BRIEF >> Exactly as given, restate each record that follows.
GIVEN DATA: Begin
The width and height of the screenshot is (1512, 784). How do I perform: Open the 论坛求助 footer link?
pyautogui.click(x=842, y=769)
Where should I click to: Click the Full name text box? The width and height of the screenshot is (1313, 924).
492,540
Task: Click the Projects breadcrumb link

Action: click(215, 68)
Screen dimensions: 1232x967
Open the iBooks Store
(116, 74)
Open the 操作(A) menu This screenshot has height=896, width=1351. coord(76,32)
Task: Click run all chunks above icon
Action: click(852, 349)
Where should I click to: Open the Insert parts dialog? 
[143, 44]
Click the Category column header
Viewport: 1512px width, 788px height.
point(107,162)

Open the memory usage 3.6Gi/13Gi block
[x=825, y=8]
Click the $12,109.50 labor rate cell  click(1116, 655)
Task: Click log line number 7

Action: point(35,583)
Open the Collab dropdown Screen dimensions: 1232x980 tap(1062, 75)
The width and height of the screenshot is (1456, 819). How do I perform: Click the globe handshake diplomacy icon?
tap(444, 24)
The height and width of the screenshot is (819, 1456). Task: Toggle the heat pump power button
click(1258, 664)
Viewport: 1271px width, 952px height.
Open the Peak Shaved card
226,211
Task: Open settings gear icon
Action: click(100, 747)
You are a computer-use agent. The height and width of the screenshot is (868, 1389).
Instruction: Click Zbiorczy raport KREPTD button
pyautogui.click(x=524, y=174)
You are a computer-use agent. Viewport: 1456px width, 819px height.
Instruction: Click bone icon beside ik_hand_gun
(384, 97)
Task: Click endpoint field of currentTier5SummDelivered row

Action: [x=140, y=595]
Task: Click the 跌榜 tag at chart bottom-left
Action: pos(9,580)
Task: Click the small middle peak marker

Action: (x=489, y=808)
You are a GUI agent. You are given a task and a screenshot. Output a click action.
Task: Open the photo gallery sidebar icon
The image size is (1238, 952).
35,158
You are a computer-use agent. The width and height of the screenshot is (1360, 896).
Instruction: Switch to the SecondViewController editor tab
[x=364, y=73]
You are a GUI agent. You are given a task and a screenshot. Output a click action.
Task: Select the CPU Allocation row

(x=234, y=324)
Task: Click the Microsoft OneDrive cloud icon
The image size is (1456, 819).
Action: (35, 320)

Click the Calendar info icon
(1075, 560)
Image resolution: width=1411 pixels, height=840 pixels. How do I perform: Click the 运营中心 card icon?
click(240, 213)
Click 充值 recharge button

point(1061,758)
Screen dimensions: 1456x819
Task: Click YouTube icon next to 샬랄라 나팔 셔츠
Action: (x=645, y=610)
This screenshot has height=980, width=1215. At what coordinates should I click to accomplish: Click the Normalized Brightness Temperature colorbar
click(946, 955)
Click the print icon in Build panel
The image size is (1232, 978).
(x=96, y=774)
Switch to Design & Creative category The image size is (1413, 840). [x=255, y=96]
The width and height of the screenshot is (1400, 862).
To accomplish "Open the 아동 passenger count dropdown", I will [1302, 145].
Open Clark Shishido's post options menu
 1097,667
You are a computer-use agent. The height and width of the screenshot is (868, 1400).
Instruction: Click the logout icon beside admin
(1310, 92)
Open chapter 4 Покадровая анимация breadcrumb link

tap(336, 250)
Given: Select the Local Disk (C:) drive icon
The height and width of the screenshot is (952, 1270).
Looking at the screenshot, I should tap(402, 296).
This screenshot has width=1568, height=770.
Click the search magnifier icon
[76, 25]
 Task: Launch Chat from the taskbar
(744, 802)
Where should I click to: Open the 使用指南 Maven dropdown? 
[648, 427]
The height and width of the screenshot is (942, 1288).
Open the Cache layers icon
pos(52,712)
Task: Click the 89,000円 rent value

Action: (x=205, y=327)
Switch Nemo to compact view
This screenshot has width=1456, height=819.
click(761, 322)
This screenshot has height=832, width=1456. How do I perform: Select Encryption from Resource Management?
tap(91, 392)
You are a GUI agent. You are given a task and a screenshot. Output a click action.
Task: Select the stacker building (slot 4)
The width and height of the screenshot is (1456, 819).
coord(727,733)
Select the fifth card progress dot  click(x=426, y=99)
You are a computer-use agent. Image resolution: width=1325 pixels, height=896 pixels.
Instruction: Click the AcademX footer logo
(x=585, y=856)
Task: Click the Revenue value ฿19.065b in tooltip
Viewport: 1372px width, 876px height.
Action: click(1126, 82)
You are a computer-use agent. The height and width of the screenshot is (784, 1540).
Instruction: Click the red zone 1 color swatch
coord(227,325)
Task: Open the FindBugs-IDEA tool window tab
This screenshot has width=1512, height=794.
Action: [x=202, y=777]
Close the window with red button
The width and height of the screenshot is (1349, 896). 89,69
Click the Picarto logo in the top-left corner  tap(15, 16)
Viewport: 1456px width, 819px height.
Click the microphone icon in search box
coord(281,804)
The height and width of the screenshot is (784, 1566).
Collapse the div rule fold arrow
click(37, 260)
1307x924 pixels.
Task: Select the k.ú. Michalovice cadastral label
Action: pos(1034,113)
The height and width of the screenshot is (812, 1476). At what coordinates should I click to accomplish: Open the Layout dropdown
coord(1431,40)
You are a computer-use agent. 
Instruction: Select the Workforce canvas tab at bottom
GIVEN DATA: End
WRITTEN ANSWER >>
The width and height of the screenshot is (1512, 784). How do I perform: Open the 论坛求助 footer link?
pyautogui.click(x=842, y=769)
Where should I click to: Click the Full name text box? The width and height of the screenshot is (1313, 924).
492,540
Task: Click the Projects breadcrumb link

Action: click(215, 68)
Screen dimensions: 1232x967
Open the iBooks Store
(116, 74)
Open the 操作(A) menu This screenshot has height=896, width=1351. coord(76,32)
Task: Click run all chunks above icon
Action: click(852, 349)
Where should I click to: Open the Insert parts dialog? 
[143, 44]
Click the Category column header
Viewport: 1512px width, 788px height.
point(107,162)

Open the memory usage 3.6Gi/13Gi block
[x=825, y=8]
Click the $12,109.50 labor rate cell  click(1116, 655)
Task: Click log line number 7

Action: point(35,583)
Open the Collab dropdown Screen dimensions: 1232x980 tap(1062, 75)
The width and height of the screenshot is (1456, 819). How do I perform: Click the globe handshake diplomacy icon?
tap(444, 24)
The height and width of the screenshot is (819, 1456). Task: Toggle the heat pump power button
click(1258, 664)
Viewport: 1271px width, 952px height.
Open the Peak Shaved card
226,211
Task: Open settings gear icon
Action: click(100, 747)
You are a computer-use agent. The height and width of the screenshot is (868, 1389).
Instruction: Click Zbiorczy raport KREPTD button
pyautogui.click(x=524, y=174)
You are a computer-use agent. Viewport: 1456px width, 819px height.
Instruction: Click bone icon beside ik_hand_gun
(384, 97)
Task: Click endpoint field of currentTier5SummDelivered row

Action: [x=140, y=595]
Task: Click the 跌榜 tag at chart bottom-left
Action: pos(9,580)
Task: Click the small middle peak marker

Action: (x=489, y=808)
You are a GUI agent. You are given a task and a screenshot. Output a click action.
Task: Open the photo gallery sidebar icon
The image size is (1238, 952).
35,158
You are a computer-use agent. The width and height of the screenshot is (1360, 896).
Instruction: Switch to the SecondViewController editor tab
[x=364, y=73]
You are a GUI agent. You are given a task and a screenshot. Output a click action.
Task: Select the CPU Allocation row

(x=234, y=324)
Task: Click the Microsoft OneDrive cloud icon
The image size is (1456, 819).
Action: (35, 320)

Click the Calendar info icon
(1075, 560)
Image resolution: width=1411 pixels, height=840 pixels. How do I perform: Click the 运营中心 card icon?
click(240, 213)
Click 充值 recharge button

point(1061,758)
Screen dimensions: 1456x819
Task: Click YouTube icon next to 샬랄라 나팔 셔츠
Action: (x=645, y=610)
This screenshot has height=980, width=1215. At what coordinates should I click to accomplish: Click the Normalized Brightness Temperature colorbar
click(946, 955)
Click the print icon in Build panel
The image size is (1232, 978).
(x=96, y=774)
Switch to Design & Creative category The image size is (1413, 840). [x=255, y=96]
The width and height of the screenshot is (1400, 862).
To accomplish "Open the 아동 passenger count dropdown", I will [1302, 145].
Open Clark Shishido's post options menu
 1097,667
You are a computer-use agent. The height and width of the screenshot is (868, 1400).
Instruction: Click the logout icon beside admin
(1310, 92)
Open chapter 4 Покадровая анимация breadcrumb link

tap(336, 250)
Given: Select the Local Disk (C:) drive icon
The height and width of the screenshot is (952, 1270).
Looking at the screenshot, I should tap(402, 296).
This screenshot has width=1568, height=770.
Click the search magnifier icon
[76, 25]
 Task: Launch Chat from the taskbar
(744, 802)
Where should I click to: Open the 使用指南 Maven dropdown? 
[648, 427]
The height and width of the screenshot is (942, 1288).
Open the Cache layers icon
pos(52,712)
Task: Click the 89,000円 rent value

Action: (x=205, y=327)
Switch Nemo to compact view
This screenshot has width=1456, height=819.
click(761, 322)
This screenshot has height=832, width=1456. How do I perform: Select Encryption from Resource Management?
tap(91, 392)
You are a GUI agent. You are given a task and a screenshot. Output a click action.
Task: Select the stacker building (slot 4)
The width and height of the screenshot is (1456, 819).
coord(727,733)
Select the fifth card progress dot  click(x=426, y=99)
You are a computer-use agent. Image resolution: width=1325 pixels, height=896 pixels.
Instruction: Click the AcademX footer logo
(x=585, y=856)
Task: Click the Revenue value ฿19.065b in tooltip
Viewport: 1372px width, 876px height.
Action: click(1126, 82)
You are a computer-use agent. The height and width of the screenshot is (784, 1540).
Instruction: Click the red zone 1 color swatch
coord(227,325)
Task: Open the FindBugs-IDEA tool window tab
This screenshot has width=1512, height=794.
Action: [x=202, y=777]
Close the window with red button
The width and height of the screenshot is (1349, 896). 89,69
Click the Picarto logo in the top-left corner  tap(15, 16)
Viewport: 1456px width, 819px height.
Click the microphone icon in search box
coord(281,804)
The height and width of the screenshot is (784, 1566).
Collapse the div rule fold arrow
click(37, 260)
1307x924 pixels.
Task: Select the k.ú. Michalovice cadastral label
Action: pos(1034,113)
The height and width of the screenshot is (812, 1476). At what coordinates should I click to accomplish: Open the Layout dropdown
coord(1431,40)
You are a computer-use agent. 
Instruction: Select the Workforce canvas tab at bottom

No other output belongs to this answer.